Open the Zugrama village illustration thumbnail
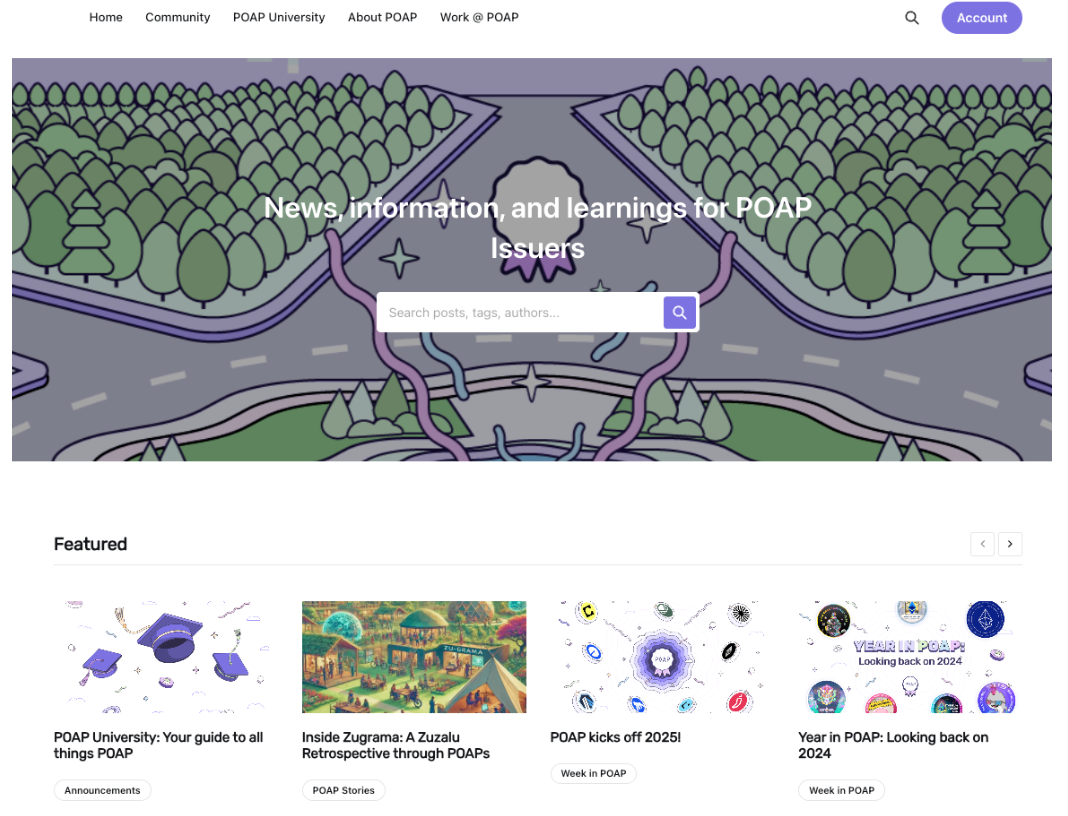The height and width of the screenshot is (816, 1068). [x=414, y=657]
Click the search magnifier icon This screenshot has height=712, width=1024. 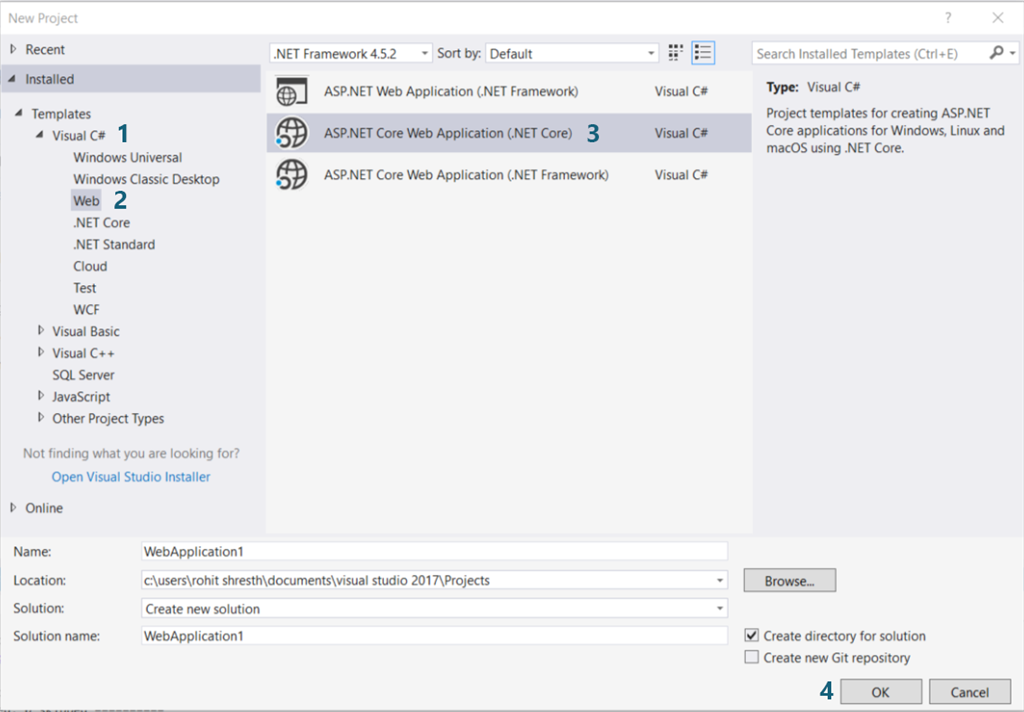tap(996, 53)
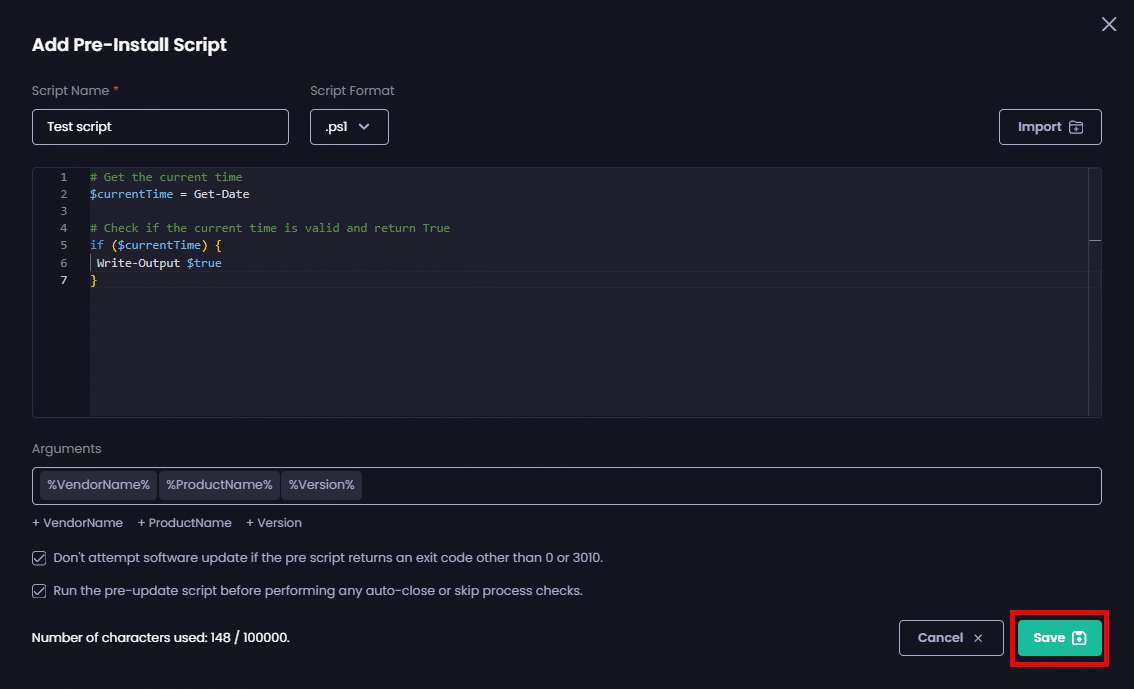This screenshot has height=689, width=1134.
Task: Click the code editor vertical scrollbar
Action: [x=1095, y=290]
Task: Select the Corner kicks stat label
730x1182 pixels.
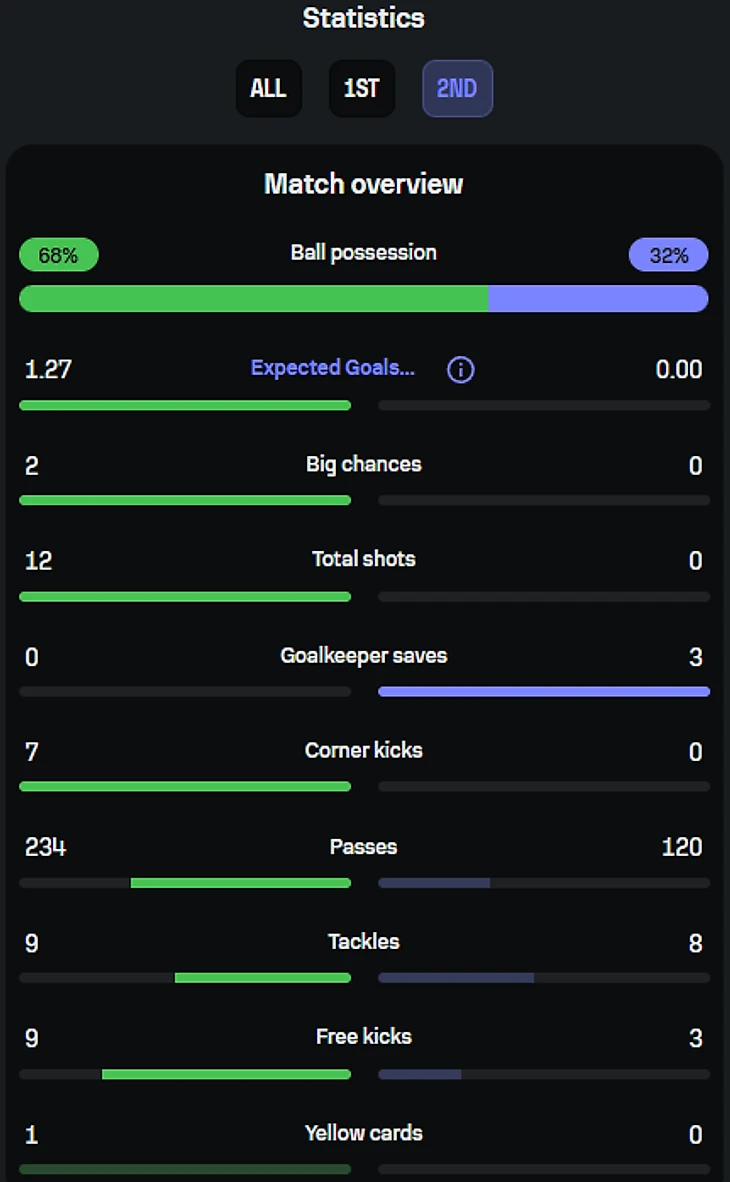Action: (363, 750)
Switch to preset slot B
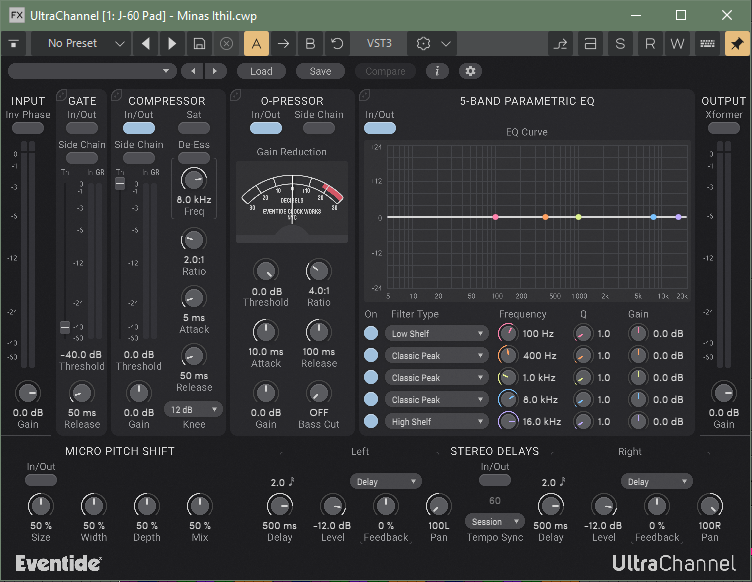The image size is (752, 582). 310,44

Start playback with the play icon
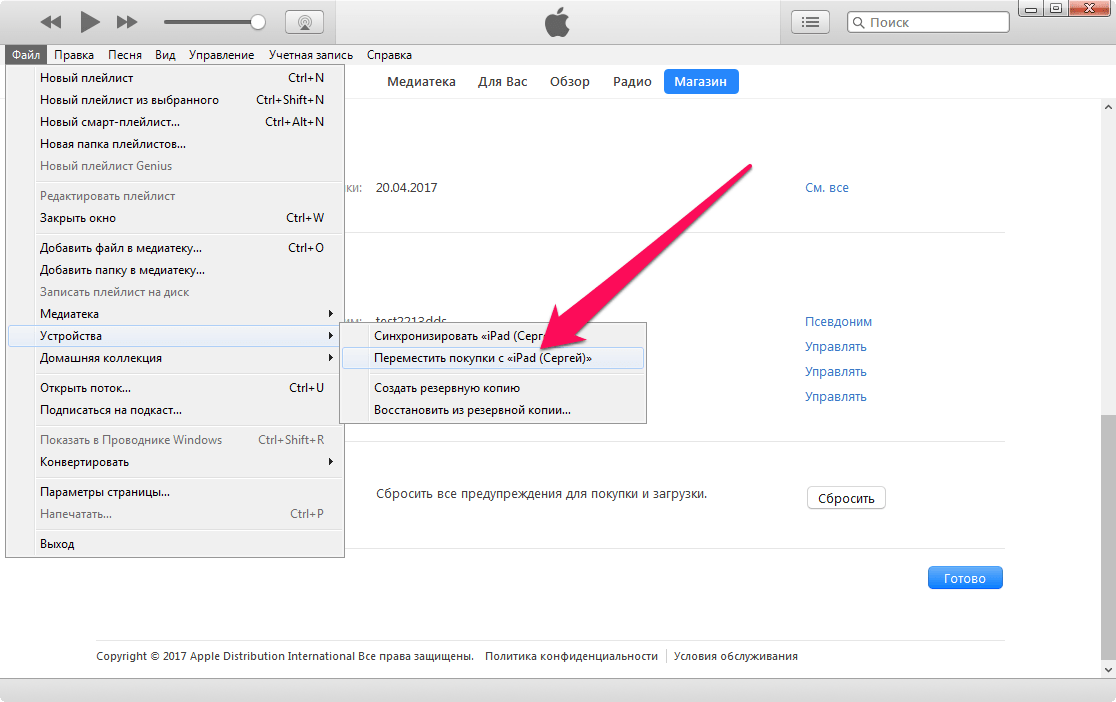[90, 22]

+++

__TASK INSTRUCTIONS__
Start with the line holding "730x1182 pixels." and repeat exactly every line through the final line of the records above, but no pictures and nothing more.

__WRITTEN SOLUTION__
730x1182 pixels.
Action: (363, 750)
Switch to preset slot B
The image size is (752, 582). 310,44

Start playback with the play icon
[90, 22]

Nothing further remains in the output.